If you are wondering where to start with data collection, you are not alone. In our experience, the most useful information usually falls into one of these five types of data.

  • User data: Is your service effective at reaching the intended target group?
  • Engagement data: How effective is your service at continuing to engage your target service users?
  • Feedback data: What do people think about the service?
  • Outcomes data: How have people been influenced or helped by your service in the short-term?
  • Impact data: Have the outcomes achieved (above) helped people to change their lives for the better?

Together, these five types of data help you build a clearer picture of who you reach, how people experience your service, and what changes your work helps create. You do not need to collect all five types to manage impact well.

For most organisations, strong user, engagement, and feedback data provides a solid foundation for learning and improvement. Outcomes data adds valuable insight into short-term change, while impact data should only be collected when it is realistic, proportionate, and meaningful.

By collecting the right data at the right time and bringing different types together, you can generate richer insights, improve your services, and better understand the difference your work makes.

The five types of data

So, what are these five types of data? Below is a summary of what each type covers, along with some key points to consider.

Please note: this is a summary resource. Our guide Understanding Impact goes into more detail on why each type of data matters, key considerations, and approaches to data collection. It is the next resource we recommend after this introduction.

User data

What it is: information about the characteristics of the people who use or sign up to your service, including:

  • Demographic data: gender, age, ethnicity, educational level, housing status, income.
  • Attitudinal data: current attitudes and aspirations.

How to collect it: user data is usually collected early in your relationship with people, ideally at referral or sign-up.

Why it matters: it helps you understand whether you are reaching the right people, giving you an early indication of success.

Things to consider:

  • collecting user data can take time
  • think carefully about why you are asking for each type of demographic information. For example, you should only ask about someone’s disability status if it is relevant. Collect only what you need, explain why you are asking, and make sure people feel comfortable opting out.

Engagement data

What it is: data about how people use your services and whether you are effectively retaining and engaging them. This includes:

  • Objective data: frequency, timing, duration of engagement, and the mix of activities people take part in.
  • Subjective data: the quality of engagement—how people respond, whether they are actively participating or just present, and the kind of relationship you establish with them.

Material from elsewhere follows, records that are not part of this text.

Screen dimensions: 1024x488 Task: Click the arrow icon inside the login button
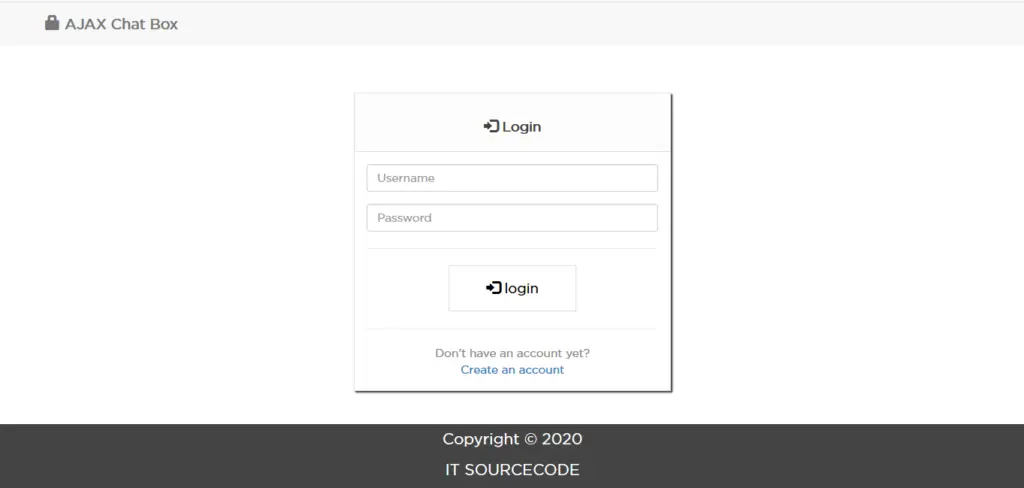click(x=493, y=288)
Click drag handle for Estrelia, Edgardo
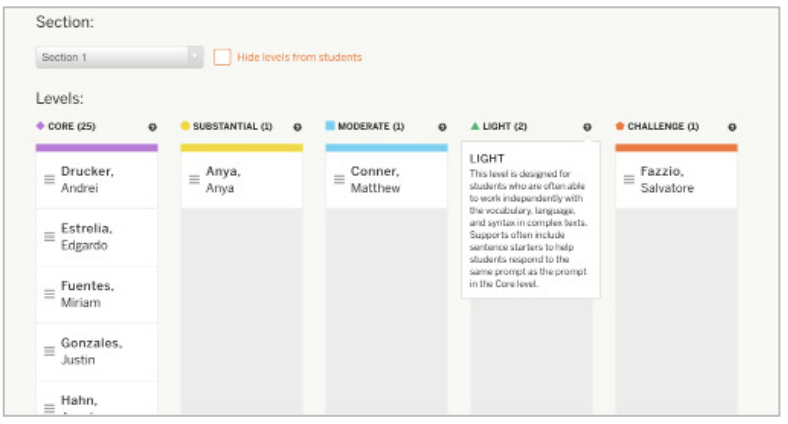This screenshot has height=424, width=788. coord(49,237)
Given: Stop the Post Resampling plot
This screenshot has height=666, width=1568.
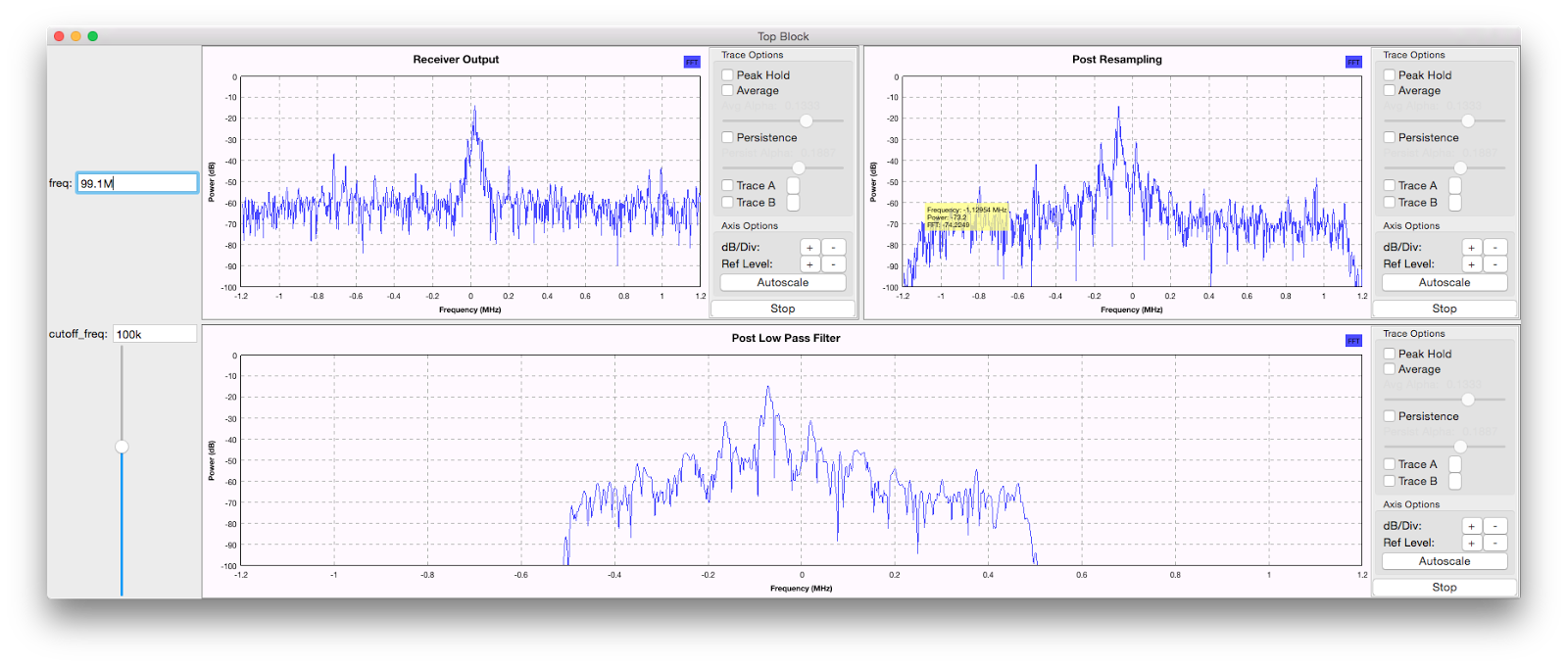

How to collect it: engagement data usually relies on staff or volunteers making observations during or shortly after interactions with service users.

Why it matters: engagement data gives an early indication of success. People need to engage with your work for it to have any chance of making a difference. If engagement is lower than expected, something may need attention.

Things to consider:

  • Subjective observations can vary between staff. Simple prompts or checklists can help ensure consistency.
  • Low engagement is a signal to explore what might not be working. Do you have the right mechanisms in place to respond?

Feedback data

What it is: feedback data captures what people think about your service and whether it is experienced as intended. It also gives people a voice and allows them to share their views in their own words.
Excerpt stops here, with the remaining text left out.